Historically, geneticists have described large stretches of the genome, including the newly sequenced regions, as “junk.” The vast majority of genetics research has focused on genes, the comparatively tiny stretches of DNA that are transcribed into RNA, and then translated into proteins, biology’s molecular workhorses. Junk DNA, which makes up 98 percent of the entire genome, doesn’t get translated into functional proteins. “If you’re only interested in that gene to protein pathway, everything else is junk,” says O’Neill.

But over the past two decades, biologists have realized that the information contained in that “junk” is foundational to life as we know it—akin to learning that the shelves of a library are also covered in writing. “One man’s junk is another man’s treasure,” says O’Neill. “I’m on the treasure end.”

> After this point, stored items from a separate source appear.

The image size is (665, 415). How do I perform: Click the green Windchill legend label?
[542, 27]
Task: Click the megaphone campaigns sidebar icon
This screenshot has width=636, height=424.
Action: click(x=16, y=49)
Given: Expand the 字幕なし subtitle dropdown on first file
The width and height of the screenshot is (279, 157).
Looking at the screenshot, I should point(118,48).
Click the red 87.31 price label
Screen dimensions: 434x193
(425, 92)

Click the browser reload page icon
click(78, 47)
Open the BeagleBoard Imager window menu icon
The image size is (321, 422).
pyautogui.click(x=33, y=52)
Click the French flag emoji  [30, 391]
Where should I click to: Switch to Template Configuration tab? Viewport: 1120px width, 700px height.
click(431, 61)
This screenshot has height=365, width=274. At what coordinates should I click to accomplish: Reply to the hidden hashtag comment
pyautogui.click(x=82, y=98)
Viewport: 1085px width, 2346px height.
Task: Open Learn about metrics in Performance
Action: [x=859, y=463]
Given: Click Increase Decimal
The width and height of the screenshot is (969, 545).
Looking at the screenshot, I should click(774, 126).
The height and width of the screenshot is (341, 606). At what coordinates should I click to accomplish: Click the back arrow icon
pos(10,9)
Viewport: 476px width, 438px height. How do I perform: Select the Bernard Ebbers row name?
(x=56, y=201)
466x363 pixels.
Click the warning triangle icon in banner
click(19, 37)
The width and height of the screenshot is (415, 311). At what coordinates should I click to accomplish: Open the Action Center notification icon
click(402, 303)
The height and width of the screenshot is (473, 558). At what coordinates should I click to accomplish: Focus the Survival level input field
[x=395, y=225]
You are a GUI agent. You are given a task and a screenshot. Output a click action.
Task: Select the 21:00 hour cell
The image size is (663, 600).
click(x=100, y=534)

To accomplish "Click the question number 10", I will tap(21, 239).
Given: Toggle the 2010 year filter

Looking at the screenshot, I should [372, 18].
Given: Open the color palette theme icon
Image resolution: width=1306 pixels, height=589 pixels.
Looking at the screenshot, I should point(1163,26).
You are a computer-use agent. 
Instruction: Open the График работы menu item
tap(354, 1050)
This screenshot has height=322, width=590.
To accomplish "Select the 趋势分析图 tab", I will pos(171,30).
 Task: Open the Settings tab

The human genome is assembled into 46 chromosomes, X-shaped “libraries” of knotted up DNA. The new sequence tackled three parts of those chromosomes: telomeres, the chromosomes’ “end caps” that prevent DNA from wearing away; centromeres, dense knots of DNA in the middle of each chromosome that are critical for DNA replication; and DNA in the “arms” of chromosomes that are used to build protein factories called ribosomes.

New research produced a high-quality sequence of DNA in the telomere, centromere, and repetitive patches in several chromosome “arms.” *Zaleskyphoto/Deposit Photos*

Although this DNA doesn’t produce proteins, it can make RNA. And while RNA is usually thought of as a pure information carrier, it can also be an active participant in the cell, latching on to other molecules and facilitating chemical reactions. (This is why some evolutionary biologists believe that the earliest organisms were made entirely of RNA, which would have contained both blueprint and tools for replication.)

In the centromeres, the RNA helps wrangle chromosomes as they replicate. Without the RNA, the entire genome falls apart. DNA in the “end cap” telomeres produce repetitive strings of RNA, which work to hold the ends together, and appear to play a role in the cellular aging process by patching together telomeres as they wear away.

DNA that guiding the construction of the ribosome, called rDNA, could have a similarly wide-reaching role. High-school biology textbooks generally describe ribosomes as dumb machines that read RNAand spitting proteins out. But, explains Maria Barna, a geneticist at Stanford University who was not involved in the new sequence, different ribosomes appear to have slightly different functions.

The key is again RNA. Four “species” of ribosomal RNA, coded by rDNA, are woven into the structure of the factory. Different stretches of rDNA produce slightly different subspecies. “What’s emerging right now from the telomere-to-telomere data is that there’s tremendous rDNA diversity,” she says. “Almost 25 percent of rDNA can be variable.”

Barna says that not all of those variants will actually make it into ribosomes. But the diversity could play a role in everything from giving neurons ultra-precise ribosomes for building specialized proteins to allowing a tumor to grow. “We now have a first-glance catalog of the possibility of these variants that could be applied to normal cellular differentiation, as well as to disease states,” says Barna.

The structure of the repeating sequences probably matters. The repetitions can evolve extremely quickly, jumping from chromosome to chromosome, or moving whole genes around. And even closely related organisms can have extremely divergent centromeres and telomeres—which suggests that they play a role in the emergence of new species.

“It’s a paradox,” says O’Neill. “One of the most conserved functions that we share from beasts to humans is also one of the most divergent parts of the chromosome.” The open question is how such foundational parts of all biology can also be so flexible.